(Stored data)
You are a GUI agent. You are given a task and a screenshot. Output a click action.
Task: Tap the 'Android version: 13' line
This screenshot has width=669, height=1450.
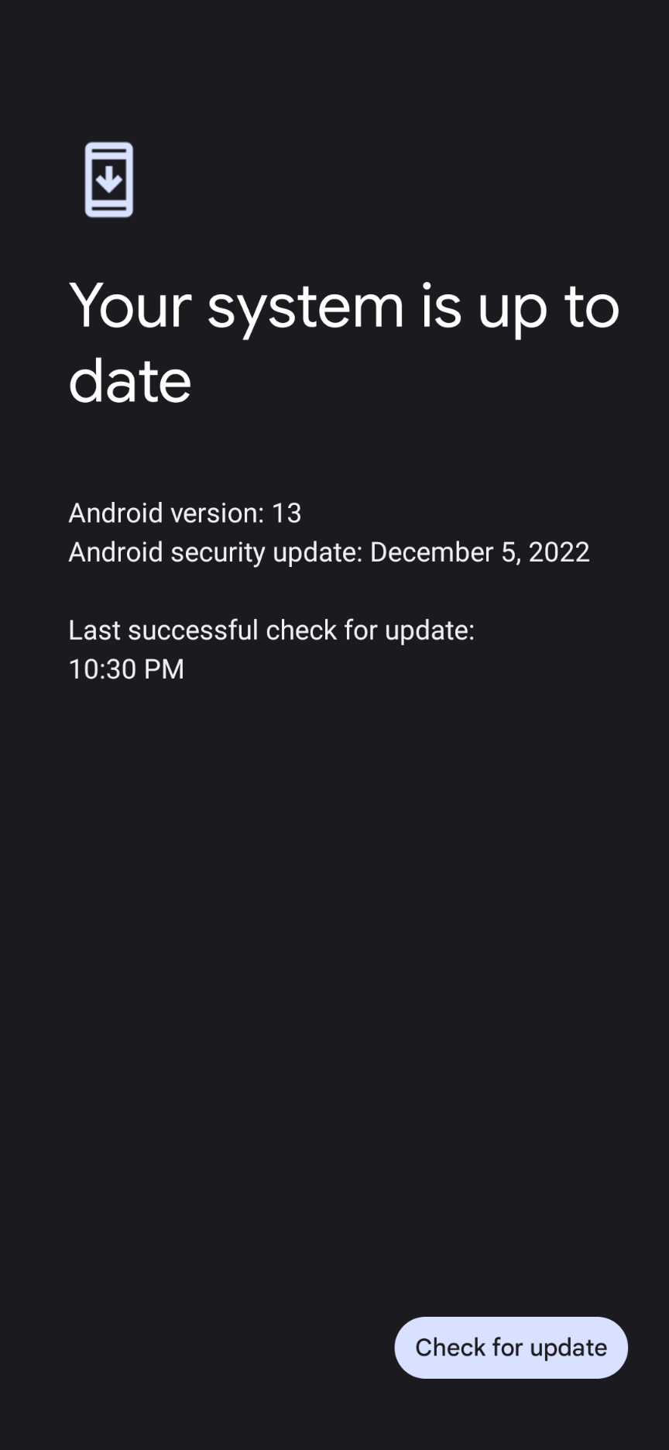click(x=185, y=513)
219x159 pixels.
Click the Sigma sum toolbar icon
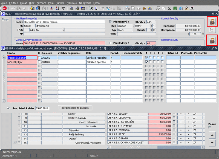tap(169, 8)
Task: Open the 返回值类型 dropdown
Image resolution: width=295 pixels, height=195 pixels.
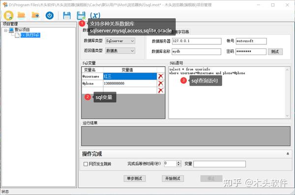Action: 120,51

AIM OF THE TASK
Write out exactly the lines from the one containing "Task: Tap the 'Android version: 13' line" through the last line of the records above, both ends included, and leave out any pictures.

EXERCISE ANSWER
Task: Tap the 'Android version: 13' line
This screenshot has width=669, height=1450.
click(x=185, y=513)
219x159 pixels.
Click the Sigma sum toolbar icon
tap(169, 8)
Task: Open the 返回值类型 dropdown
Image resolution: width=295 pixels, height=195 pixels.
Action: 120,51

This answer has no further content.